FOTOS de Mert Alas e Marcus Piggott / Armani
De acordo com as regras dominantes do nosso universo mediático, os "famosos" batem aos pontos as memórias cinéfilas — este texto foi publicado no Diário de Notícias (17 de Janeiro), com o título 'Como olhamos o preto e branco?'.
Nos últimos dias, as fotografias de Cristiano Ronaldo para a nova campanha de roupa interior Armani têm sido tema dominante no acelerado e volátil mundo das imagens. De tal modo que, no contexto português, levaram mesmo à bizarra secundarização das fotos de Megan Fox para a mesma campanha (todas elas da autoria de Mert Alas e Marcus Piggott).
As imagens são magníficas, ilustrando um imaginário inerente àquela marca, com raízes na obra de mestres como Richard Avedon ou Helmut Newton. Em todo o caso, não pude deixar de observar um desconcertante contraponto (ou a ausência dele): quase ninguém deu atenção ao facto de, também esta semana, ter falecido Dennis Stock, não apenas um dos nomes lendários da agência Magnum, a par de Robert Capa ou Henri Cartier-Bresson, mas também o autor da célebre fotografia de James Dean a passear à chuva (Times Square, 1955), por certo um dos símbolos [foto] mais universais do imaginário cinéfilo do século XX.
Bem sabemos que a televisão desvalorizou as imagens a preto e branco, sendo provável que haja muitos cidadãos, condicionados por um imenso equívoco estético, a contemplar agora a fotografia de Dean como uma coisa pitoresca, pertencente a uma idade “menor” da fotografia (e do cinema). O certo é que tal aspecto não chega para explicar o silêncio que se abateu sobre a memória de Stock, uma vez que as imagens de Megan Fox e Cristiano Ronaldo são... a preto e branco!

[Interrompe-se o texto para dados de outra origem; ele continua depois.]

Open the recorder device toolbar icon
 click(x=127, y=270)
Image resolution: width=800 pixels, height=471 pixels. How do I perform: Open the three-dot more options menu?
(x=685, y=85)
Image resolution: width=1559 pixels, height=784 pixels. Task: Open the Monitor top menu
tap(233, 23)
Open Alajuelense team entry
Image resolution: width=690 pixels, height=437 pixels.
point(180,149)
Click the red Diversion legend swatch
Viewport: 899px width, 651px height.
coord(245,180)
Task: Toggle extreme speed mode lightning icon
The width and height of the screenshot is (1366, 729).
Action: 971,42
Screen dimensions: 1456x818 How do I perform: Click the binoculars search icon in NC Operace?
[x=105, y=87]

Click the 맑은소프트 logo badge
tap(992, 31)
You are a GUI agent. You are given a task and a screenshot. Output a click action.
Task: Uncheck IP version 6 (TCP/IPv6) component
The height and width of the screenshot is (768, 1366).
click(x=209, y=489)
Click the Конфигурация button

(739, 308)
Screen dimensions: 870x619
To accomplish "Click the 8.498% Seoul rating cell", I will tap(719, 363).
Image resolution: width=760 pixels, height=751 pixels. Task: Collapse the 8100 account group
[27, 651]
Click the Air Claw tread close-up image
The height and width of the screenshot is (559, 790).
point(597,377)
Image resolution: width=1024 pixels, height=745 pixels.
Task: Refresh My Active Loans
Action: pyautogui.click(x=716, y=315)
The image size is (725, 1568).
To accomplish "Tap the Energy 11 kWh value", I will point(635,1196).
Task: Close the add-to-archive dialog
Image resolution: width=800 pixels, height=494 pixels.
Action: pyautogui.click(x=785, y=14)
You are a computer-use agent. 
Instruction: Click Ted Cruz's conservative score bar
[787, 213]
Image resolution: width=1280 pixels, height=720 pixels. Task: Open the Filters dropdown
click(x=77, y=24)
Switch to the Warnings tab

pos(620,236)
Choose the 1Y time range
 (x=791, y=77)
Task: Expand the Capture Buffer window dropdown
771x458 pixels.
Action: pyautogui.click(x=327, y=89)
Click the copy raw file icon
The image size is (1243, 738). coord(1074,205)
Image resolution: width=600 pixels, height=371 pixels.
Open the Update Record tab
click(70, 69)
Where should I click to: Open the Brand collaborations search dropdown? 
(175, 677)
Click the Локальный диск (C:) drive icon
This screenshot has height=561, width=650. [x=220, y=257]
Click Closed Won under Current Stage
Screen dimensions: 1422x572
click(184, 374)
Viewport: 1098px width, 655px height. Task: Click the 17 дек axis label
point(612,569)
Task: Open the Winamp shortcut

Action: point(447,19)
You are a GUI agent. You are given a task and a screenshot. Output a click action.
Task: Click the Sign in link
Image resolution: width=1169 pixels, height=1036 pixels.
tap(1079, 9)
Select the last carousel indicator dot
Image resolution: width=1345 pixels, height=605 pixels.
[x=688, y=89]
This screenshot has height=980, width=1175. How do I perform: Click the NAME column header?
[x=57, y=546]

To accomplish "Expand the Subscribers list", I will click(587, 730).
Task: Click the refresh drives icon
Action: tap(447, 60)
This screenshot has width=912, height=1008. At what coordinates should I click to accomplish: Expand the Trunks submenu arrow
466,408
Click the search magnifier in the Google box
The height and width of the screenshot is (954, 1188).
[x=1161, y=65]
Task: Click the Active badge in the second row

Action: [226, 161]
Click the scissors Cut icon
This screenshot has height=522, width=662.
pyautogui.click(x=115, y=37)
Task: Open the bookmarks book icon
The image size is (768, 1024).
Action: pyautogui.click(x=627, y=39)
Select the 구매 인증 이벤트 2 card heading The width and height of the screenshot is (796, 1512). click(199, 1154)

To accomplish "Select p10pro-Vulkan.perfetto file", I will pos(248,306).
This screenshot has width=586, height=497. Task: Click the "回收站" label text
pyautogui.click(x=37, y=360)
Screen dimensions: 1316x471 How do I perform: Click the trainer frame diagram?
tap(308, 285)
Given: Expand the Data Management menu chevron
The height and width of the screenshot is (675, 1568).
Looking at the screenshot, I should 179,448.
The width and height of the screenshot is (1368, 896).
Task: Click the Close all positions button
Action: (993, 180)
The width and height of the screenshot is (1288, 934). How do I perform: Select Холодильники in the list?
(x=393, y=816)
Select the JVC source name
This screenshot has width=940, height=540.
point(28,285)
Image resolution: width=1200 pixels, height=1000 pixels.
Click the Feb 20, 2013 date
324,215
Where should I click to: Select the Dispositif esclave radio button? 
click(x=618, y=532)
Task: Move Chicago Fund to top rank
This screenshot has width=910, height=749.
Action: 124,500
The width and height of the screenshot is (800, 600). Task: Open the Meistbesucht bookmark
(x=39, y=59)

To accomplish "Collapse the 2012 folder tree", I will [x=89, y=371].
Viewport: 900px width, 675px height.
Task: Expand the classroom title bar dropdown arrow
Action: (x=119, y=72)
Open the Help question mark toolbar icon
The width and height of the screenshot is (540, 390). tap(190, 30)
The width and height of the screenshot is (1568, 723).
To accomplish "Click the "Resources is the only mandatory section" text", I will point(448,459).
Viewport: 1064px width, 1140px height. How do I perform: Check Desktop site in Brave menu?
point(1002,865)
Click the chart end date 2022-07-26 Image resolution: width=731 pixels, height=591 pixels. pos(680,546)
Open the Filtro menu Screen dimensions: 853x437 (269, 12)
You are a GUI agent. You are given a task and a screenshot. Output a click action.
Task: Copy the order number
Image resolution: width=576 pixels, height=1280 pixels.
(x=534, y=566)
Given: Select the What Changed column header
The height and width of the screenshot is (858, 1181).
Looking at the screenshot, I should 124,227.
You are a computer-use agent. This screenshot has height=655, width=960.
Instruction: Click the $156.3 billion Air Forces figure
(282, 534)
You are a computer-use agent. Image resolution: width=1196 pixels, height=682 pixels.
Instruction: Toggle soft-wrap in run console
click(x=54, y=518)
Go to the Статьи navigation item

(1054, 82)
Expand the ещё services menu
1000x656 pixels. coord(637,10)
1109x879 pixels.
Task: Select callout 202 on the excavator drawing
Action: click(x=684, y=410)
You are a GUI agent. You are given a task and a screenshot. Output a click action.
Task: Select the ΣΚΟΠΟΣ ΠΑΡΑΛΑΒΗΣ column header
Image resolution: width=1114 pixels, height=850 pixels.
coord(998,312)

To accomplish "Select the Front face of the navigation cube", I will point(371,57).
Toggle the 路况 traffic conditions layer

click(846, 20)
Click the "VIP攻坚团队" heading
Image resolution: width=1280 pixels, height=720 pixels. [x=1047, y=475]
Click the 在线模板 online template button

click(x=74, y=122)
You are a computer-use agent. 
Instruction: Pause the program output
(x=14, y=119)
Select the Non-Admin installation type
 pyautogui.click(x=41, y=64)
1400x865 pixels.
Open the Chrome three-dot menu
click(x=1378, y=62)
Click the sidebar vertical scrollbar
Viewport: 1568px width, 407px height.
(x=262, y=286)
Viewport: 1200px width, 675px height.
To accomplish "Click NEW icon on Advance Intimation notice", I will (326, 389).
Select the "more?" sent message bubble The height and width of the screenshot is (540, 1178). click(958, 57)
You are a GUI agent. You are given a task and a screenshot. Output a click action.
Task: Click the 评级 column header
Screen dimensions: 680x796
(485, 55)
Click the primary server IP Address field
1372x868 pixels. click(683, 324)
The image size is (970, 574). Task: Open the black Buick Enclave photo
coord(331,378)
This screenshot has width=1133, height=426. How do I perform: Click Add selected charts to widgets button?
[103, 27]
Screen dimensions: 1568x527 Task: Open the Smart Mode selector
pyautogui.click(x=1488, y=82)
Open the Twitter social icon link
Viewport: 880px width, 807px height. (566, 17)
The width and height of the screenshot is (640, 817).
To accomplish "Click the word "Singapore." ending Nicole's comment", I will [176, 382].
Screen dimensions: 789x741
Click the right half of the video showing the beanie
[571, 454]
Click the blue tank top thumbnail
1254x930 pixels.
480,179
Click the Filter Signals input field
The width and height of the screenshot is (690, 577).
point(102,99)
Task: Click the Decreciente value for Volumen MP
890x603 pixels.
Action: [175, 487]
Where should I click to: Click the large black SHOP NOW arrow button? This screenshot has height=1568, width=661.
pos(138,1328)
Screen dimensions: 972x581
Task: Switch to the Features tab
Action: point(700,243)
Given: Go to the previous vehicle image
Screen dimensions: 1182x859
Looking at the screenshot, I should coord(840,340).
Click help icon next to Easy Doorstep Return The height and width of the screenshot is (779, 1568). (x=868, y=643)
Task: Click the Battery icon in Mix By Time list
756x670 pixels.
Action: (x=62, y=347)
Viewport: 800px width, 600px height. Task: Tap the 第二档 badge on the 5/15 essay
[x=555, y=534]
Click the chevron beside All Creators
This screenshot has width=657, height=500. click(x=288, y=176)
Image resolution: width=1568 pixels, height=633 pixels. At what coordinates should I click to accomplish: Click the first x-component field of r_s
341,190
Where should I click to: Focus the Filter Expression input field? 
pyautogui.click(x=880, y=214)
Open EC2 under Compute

Como é óbvio, a actriz e o futebolista são estrelas do mundo contemporâneo do entertainment. Não podemos ignorar esse dado nem os seus efeitos (publicitários, precisamente) nos consumidores de todo o mundo. A questão é outra, e de outra natureza: a “legitimação” do preto e branco só acontece, não pelo valor específico das imagens, mas através de uma espécie de caução que lhe é conferido pelo estatuto mediático dos “famosos” (é sintomático que a generalização do termo “famosos”, em vez de “estrelas”, tenha as suas raízes na mediocridade triunfante da reality TV e da chamda imprensa cor de rosa).
Tudo isto acontece na mesma semana em que chega às salas portuguesas um extraordinário filme a preto e branco: O Laço Branco [cartaz], de Michael Haneke, evocando a mecânica das estruturas de poder (político e religioso) numa pequena aldeia alemã do começo do século XX. Já ganhou algumas das maiores distinções do mundo do cinema, incluindo a Palma de Ouro de Cannes e o título de melhor filme de 2009 no palmarés da Academia de Cinema Europeu [entretanto, foi distinguido com o Globo de Ouro de melhor filme estrangeiro]. Seja como for, a cruel banalização dos olhares em que vivemos justifica uma pergunta muito particular: será que o facto de O Laço Branco ter sido rodado a preto e branco vai funcionar como elemento de resistência de alguns espectadores?
Não se trata, entenda-se, de julgar esses espectadores. Trata-se, isso sim, de verificar que vivemos um tempo em que a memória de Dennis Stock já não pesa. Não nos admiremos, por isso, se um dia destes quase toda a gente tiver esquecido, nem que seja em forma de gélida indiferença, que uma boa metade da história do cinema é feita a preto e branco.